Not long ago, I ate dinner with a man who was hosting a show of mine on another gulf island. I was telling him about a city I used to live in, where life felt whole, and a city I lived in after that, where life felt misaligned. We talked about this exact thing—and I wondered out loud how life could feel so intangibly right in one place and not in another. What is that hard-to-pin-down quality, I wondered. That “yes, this,” feeling.
“I think the word you’re looking for is resonance,” he said.
I just spent some days out and about off-island, as we say here, though I was still on an island, only a much bigger one. It takes two ferries to get there from here, three if you want to get onto the main land, if there is such a thing. (Technically, we all live on islands of varying degrees.)

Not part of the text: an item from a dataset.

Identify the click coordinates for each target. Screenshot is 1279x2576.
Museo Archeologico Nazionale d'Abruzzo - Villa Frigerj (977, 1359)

And now that I’m home, I’m newly aware of that “yes, this” feeling upon walking into my big, old rental house that smells of garden soil and wood smoke; the light slanting in the windows across the floors; the tree branches scraping against the side of the house. Last night I watched a big, round moon rise into the sky on the other side of the skylight. I went to bed with the window open a crack and read a book and heard the rain begin. And now, as I write, my back against a beach log worn smooth by waves, I am watching a flock of Cormorants fly in unison above the surface of the water. How do they do that? How do they know to all veer left at exactly the same moment? To curve around a bluff and head straight up into the air at precisely the same distance to one another? It’s called synchronicity, and it’s a grace I’ve stumbled onto a few times, but have never lived inside of completely. But deciding to come here—to this life that resonates with me—that was one of them.